■ Exercise aim
Below are entries; work out how many of their lines hold "Sort", giving only that number.

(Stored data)
************

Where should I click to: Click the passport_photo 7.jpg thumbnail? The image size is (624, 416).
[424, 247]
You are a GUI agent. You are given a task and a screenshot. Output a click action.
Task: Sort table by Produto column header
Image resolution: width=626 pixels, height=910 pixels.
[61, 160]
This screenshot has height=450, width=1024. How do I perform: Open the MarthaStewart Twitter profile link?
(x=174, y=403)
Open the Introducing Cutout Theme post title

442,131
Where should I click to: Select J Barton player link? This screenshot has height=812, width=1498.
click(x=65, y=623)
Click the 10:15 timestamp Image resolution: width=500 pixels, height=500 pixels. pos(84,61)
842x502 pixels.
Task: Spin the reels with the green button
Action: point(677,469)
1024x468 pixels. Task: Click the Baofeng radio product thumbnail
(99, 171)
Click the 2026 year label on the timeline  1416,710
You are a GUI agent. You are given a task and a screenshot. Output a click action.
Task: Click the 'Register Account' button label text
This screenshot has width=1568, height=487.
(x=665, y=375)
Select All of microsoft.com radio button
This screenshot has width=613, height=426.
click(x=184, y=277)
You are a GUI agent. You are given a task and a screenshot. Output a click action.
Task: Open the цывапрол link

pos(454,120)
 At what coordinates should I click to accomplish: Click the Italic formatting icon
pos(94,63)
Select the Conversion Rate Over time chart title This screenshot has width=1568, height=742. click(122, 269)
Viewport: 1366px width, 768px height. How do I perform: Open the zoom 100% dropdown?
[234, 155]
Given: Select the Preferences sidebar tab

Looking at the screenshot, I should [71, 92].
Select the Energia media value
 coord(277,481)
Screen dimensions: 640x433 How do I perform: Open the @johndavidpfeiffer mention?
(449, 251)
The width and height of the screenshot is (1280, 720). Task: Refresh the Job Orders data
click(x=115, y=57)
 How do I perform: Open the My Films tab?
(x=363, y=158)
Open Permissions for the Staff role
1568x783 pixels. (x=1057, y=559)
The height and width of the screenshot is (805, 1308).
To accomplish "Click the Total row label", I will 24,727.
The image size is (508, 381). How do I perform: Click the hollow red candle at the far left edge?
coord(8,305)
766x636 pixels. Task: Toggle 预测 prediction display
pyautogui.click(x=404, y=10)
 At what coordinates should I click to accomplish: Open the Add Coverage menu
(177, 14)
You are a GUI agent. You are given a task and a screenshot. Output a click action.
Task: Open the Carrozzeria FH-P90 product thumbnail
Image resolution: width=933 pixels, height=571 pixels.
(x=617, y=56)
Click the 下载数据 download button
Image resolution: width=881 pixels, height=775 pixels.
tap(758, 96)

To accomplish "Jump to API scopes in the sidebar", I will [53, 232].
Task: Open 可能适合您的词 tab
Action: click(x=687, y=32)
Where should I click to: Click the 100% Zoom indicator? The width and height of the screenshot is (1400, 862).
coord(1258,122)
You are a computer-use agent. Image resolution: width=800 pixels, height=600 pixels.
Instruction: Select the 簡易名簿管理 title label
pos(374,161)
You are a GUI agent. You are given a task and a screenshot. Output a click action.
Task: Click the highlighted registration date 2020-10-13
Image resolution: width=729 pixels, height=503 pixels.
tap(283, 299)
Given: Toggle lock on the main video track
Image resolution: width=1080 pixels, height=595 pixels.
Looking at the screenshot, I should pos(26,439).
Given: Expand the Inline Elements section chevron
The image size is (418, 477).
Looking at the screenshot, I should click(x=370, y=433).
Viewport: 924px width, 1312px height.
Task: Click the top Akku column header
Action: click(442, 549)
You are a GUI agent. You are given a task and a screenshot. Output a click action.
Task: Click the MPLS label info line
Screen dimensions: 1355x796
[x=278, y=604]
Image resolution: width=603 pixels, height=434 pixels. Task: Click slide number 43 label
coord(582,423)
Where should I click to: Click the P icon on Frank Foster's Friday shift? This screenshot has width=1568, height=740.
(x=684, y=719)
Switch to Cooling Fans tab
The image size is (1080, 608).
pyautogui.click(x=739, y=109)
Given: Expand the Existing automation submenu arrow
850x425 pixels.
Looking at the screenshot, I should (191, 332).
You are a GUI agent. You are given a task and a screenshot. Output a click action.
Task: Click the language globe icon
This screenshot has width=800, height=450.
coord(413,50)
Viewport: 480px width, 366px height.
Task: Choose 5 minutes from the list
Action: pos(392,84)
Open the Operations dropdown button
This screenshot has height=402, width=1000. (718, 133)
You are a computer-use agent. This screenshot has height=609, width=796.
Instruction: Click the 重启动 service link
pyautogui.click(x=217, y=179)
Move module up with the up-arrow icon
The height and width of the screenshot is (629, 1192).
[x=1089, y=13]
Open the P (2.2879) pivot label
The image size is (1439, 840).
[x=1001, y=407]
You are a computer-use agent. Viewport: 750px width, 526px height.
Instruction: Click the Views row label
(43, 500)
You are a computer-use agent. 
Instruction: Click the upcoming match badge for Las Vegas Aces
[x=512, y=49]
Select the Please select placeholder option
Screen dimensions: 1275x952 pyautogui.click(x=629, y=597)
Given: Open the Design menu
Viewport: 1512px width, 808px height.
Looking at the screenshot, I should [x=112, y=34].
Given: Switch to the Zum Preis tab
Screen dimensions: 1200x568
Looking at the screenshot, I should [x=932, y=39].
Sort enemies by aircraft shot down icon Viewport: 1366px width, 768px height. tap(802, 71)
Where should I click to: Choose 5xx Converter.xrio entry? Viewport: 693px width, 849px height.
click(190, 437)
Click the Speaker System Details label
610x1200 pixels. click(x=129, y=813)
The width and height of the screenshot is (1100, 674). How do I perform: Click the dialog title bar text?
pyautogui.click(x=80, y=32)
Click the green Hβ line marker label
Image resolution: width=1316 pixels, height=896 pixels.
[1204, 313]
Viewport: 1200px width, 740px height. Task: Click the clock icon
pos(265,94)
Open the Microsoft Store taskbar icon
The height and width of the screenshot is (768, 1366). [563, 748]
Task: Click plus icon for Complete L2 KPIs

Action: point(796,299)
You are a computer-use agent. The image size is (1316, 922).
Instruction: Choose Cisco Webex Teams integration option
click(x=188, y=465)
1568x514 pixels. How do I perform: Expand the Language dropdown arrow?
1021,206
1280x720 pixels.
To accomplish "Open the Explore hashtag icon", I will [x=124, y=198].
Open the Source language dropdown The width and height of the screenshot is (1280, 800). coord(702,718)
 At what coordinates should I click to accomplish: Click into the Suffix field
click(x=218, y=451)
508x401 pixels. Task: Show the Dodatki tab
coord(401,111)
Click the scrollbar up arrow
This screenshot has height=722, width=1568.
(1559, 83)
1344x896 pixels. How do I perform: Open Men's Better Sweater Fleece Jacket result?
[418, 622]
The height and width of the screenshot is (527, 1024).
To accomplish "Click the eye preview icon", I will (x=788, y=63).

************

■ Reply to the task
2